The -d interval option runs monit in daemon mode. You must specify a numeric argument which is a polling interval in seconds.

In daemon mode, monit puts itself in the background and runs continously, monitoring each specified program and then sleeping for the given polling interval.

       Simply invoking
              monit -d 300

will poll all programs described in your ~/.monitrc file every 5 minutes.

It is possible to set a polling interval in your ~/.monitrc file by saying 'set daemon n', where n is an integer number of seconds. If you do this, monit will always start in daemon mode (as long as no action arguments are given).

Only one daemon process is permitted per user; in daemon mode, monit makes a per-user lockfile to guarantee this.

Calling monit with a daemon in the background sends a wakeup signal to the daemon, forcing it to check programs immediately.

The quit argument will kill a running daemon process instead of waking it up.

If you touch or change the .monitrc file while monit is running in daemon mode, this will be detected at the beginning of the next poll cycle. When a changed .monitrc is detected, monit rereads it and reinitialize itself. Note also that if you break the .monitrc file's syntax, the monit daemon will exit after logging the appropriate error message.


INIT SUPPORT

Monit can be run and controlled from init. In the (unlikely) case of a monit crash init will respawn a new monit process.

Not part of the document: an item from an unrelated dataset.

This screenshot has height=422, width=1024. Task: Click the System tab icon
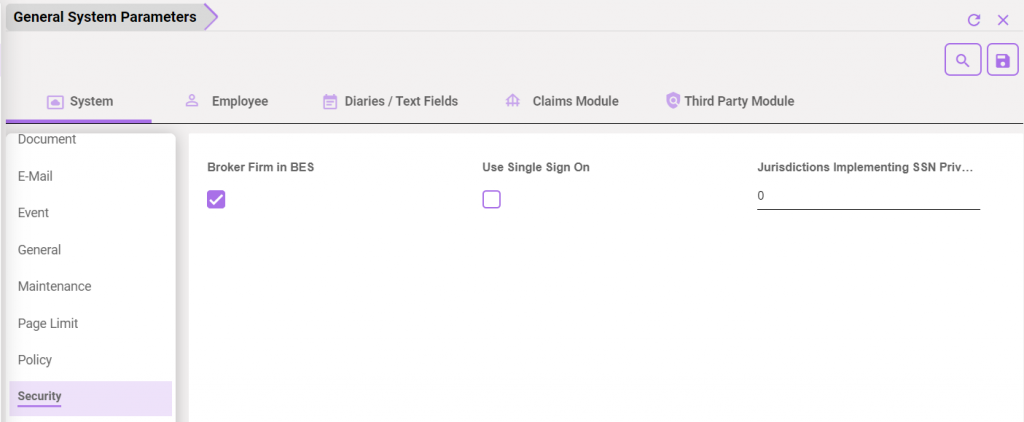pos(56,102)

You can use either the 'set init' statement in monit's configuration file or use the -I option from the command line. Here's a sample /etc/inittab entry for monit:

  # Run monit in standard runlevels
  mo:2345:respawn:/usr/local/sbin/monit -Ic /etc/monitrc

After you have modified init's configuration file, you can run the following command to re-examine /etc/inittab and start monit:

  telinit q 

For systems without telinit:
  kill -1 1

Make sure that if you run monit from init, that you do not start monit in your startup scripts as well.


GROUP SUPPORT

Program entries in the control file, monitrc, can be grouped together by the group statement. The syntax is simply (keyword in capital):

  GROUP groupname

With this statement it is possible to group similar program entries together and manage them as a whole. Monit provides functions to start, stop and restart a group of programs, like so:

To start a group of programs:

  monit -g <groupname> start

To stop a group of programs:

  monit -g <groupname> stop

To restart a group of programs:

  monit -g <groupname> restart

Show the status of a program group:

  monit -g <groupname> status


ALERT MESSAGES

monit will send an email alert if a program timed out, if monit restarted or stopped a program, a resource statement matches (see also the section RESOURCE TESTING below) or if a checksum error occurred (see also the section MD5 CHECKSUM below). More than one alert statement can be used in a process entry. This means that you can send different emails to different addresses. The full syntax for the alert statement is as follows: (keywords are in capital)

 ALERT mail-address [{events}] [MAIL-FORMAT {mail-format}]

Simply using:

 alert foo@bar

will send a default email alert to the address foo@bar whenever a timeout, restart, checksum, stop or resource error occurs.

If you only want an alert message sent when a certain event occurs for example a timeout or when a program is restarted; postfix the alert-statement respectively

 alert foo@bar only on { timeout } or
 alert foo@bar { timeout }

(only and on are noise keywords, ignored by monit)

or

 alert foo@bar { restart }

The same applies for a checksum error

 alert foo@bar { checksum }

It is also possible to combine events and send mail to different email addresses like:

 alert foo@bar { restart, timeout, resource } 
 alert security@bar on { checksum, stop }
 alert manager@bar

This will send an alert message to foo@bar when a timeout or restart occurs and a message to security@bar if a checksum error occurs. And finally, a message to manager@bar whenever any error event occurs.


The following alert-statement:

 alert foo@bar { timeout, restart, checksum, resource, stop }

is equivalent to:

 alert foo@bar

which as stated above, will send a message when a timeout, a restart or a checksum error occurs. (If the post fix variant is used, then note that the parenthesis are mandatory).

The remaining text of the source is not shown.